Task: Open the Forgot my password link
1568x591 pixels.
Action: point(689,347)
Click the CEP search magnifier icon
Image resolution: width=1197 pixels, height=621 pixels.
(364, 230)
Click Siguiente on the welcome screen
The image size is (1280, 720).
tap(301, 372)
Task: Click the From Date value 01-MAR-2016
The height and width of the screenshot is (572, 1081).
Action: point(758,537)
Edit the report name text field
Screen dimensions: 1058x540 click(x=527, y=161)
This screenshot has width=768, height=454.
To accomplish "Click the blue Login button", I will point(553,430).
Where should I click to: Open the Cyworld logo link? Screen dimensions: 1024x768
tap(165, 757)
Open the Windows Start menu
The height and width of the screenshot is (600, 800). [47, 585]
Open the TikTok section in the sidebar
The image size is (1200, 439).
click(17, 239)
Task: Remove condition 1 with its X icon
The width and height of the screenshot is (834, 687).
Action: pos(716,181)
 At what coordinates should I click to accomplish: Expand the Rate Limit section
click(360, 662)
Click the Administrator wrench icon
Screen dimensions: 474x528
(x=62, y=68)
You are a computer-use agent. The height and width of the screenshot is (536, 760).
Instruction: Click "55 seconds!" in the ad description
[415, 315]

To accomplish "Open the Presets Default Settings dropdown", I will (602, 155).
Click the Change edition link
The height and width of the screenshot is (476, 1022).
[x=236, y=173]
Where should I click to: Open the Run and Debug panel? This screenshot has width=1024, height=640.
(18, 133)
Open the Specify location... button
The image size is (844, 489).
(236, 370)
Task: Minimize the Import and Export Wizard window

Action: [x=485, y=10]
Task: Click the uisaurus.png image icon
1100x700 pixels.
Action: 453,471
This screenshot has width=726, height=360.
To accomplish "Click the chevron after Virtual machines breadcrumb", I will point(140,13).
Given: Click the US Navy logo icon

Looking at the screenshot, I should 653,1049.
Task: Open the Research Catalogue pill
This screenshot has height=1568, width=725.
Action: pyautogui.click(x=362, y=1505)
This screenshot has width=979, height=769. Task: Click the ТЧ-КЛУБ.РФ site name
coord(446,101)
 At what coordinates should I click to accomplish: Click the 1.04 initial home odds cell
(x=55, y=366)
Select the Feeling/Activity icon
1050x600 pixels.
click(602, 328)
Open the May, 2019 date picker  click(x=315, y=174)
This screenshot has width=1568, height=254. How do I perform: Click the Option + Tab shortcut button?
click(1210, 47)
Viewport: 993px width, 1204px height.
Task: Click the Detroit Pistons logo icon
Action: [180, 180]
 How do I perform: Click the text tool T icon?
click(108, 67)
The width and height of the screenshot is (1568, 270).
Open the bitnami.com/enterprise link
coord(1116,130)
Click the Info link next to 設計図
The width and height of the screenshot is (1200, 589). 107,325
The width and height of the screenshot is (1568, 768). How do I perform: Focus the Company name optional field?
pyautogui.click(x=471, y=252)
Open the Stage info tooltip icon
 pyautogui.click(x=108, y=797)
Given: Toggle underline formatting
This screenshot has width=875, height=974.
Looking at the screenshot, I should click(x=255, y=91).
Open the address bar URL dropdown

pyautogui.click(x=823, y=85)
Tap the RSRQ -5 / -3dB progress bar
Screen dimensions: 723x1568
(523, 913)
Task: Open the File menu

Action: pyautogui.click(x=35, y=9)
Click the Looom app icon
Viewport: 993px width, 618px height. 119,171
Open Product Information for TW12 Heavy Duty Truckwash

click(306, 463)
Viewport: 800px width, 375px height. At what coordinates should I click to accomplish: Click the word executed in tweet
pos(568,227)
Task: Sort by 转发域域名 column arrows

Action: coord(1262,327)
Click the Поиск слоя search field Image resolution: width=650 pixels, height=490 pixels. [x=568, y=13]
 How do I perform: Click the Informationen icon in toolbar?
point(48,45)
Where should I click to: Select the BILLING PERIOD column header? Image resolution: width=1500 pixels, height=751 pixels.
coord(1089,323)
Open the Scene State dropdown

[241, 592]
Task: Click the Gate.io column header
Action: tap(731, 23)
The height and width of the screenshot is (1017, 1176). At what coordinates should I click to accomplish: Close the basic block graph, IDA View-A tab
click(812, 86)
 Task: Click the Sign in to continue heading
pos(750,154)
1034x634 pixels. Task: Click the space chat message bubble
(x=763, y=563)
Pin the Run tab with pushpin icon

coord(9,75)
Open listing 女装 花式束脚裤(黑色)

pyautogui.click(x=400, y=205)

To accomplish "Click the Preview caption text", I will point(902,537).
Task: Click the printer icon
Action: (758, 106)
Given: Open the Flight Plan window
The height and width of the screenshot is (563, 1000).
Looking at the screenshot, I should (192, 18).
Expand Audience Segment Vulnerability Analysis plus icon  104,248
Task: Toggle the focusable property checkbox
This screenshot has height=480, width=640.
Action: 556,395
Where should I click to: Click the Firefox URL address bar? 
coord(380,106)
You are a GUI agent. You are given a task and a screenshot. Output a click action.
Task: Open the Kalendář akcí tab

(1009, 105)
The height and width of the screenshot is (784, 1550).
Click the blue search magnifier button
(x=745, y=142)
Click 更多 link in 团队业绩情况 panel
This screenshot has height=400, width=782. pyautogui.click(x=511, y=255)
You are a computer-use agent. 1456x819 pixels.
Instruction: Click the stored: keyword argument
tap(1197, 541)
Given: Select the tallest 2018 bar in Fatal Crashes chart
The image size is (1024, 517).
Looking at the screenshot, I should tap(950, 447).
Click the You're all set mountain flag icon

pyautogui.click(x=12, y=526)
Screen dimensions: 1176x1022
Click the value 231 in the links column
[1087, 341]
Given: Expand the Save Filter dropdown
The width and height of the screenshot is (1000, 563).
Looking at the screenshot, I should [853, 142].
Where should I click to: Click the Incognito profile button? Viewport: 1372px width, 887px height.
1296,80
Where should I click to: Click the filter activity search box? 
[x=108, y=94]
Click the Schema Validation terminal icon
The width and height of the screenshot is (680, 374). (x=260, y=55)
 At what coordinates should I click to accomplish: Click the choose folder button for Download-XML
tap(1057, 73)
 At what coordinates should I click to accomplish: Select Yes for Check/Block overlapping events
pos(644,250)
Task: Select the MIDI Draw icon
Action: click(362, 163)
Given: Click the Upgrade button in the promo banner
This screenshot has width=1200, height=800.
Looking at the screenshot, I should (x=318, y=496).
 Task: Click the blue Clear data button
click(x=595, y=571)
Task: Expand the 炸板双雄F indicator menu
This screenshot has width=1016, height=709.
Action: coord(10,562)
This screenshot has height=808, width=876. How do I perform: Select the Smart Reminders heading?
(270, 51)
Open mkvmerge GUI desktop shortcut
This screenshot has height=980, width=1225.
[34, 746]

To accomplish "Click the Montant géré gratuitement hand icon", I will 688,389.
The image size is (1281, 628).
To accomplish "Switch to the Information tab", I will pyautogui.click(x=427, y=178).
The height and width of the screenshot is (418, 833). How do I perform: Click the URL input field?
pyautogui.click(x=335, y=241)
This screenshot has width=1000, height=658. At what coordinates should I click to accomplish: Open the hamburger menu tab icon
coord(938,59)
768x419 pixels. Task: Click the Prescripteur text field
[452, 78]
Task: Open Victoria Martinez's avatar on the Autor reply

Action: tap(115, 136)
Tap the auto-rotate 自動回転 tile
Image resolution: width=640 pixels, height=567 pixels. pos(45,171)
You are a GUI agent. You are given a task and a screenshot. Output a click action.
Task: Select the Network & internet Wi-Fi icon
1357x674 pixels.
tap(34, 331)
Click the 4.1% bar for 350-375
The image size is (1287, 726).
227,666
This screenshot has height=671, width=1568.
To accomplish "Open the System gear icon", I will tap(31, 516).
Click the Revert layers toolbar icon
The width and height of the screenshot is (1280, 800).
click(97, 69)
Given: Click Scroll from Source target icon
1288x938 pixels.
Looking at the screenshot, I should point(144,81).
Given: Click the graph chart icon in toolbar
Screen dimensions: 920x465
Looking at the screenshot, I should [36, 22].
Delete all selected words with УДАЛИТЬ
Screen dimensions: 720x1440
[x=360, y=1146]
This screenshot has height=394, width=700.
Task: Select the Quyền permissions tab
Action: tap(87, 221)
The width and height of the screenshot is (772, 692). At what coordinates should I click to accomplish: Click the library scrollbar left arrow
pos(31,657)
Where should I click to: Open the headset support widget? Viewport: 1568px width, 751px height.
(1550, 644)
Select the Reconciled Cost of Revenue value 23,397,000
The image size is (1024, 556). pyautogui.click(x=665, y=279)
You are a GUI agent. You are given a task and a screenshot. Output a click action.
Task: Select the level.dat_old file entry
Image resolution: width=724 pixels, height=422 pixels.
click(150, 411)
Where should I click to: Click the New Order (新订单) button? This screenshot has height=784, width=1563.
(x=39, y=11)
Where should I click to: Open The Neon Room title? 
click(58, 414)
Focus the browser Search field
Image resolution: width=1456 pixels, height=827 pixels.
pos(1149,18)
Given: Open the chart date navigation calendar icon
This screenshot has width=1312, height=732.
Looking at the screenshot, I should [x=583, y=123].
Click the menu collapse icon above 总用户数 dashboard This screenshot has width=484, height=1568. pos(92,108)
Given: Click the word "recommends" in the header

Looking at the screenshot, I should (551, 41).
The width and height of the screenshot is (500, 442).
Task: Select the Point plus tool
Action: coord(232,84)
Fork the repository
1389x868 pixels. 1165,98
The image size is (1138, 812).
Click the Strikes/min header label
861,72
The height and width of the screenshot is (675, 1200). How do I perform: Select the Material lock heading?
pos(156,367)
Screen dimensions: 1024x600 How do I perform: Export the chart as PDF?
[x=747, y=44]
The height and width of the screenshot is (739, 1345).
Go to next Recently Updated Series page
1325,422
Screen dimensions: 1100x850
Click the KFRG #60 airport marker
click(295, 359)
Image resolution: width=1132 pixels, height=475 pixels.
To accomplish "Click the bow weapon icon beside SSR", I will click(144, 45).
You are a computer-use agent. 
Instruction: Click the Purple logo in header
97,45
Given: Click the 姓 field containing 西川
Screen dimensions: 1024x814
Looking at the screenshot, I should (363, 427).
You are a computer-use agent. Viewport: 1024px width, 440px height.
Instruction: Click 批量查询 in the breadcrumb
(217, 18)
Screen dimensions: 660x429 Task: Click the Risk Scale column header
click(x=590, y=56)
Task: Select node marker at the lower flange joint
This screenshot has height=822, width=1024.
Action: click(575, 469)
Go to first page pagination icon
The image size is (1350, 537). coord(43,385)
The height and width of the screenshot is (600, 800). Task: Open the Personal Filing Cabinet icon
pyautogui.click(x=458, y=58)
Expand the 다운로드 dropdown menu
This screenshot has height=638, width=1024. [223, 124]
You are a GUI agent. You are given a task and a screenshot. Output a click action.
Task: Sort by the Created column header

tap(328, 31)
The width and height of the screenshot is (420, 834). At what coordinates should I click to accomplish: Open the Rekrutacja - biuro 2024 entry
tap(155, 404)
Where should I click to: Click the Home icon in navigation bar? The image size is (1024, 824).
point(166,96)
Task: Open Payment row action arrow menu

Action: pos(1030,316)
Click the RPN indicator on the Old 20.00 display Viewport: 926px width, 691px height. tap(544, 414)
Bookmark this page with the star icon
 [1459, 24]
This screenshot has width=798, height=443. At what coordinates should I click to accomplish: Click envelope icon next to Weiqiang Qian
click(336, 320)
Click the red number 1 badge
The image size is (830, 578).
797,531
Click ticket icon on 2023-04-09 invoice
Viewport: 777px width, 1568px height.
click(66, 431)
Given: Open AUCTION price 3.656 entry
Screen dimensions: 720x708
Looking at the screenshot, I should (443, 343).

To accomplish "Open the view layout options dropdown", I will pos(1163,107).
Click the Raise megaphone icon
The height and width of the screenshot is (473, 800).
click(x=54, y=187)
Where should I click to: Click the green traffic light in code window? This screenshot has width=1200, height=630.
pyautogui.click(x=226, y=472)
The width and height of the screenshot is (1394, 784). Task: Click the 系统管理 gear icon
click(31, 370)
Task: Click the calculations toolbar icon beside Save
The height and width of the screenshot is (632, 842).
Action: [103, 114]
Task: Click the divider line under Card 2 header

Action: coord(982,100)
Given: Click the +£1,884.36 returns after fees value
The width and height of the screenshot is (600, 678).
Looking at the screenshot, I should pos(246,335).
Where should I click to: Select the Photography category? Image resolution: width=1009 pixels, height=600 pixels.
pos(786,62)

WHAT TO DO: One figure is all that is needed: the number of lines above in which the word "after" appears.

EXERCISE ANSWER: 2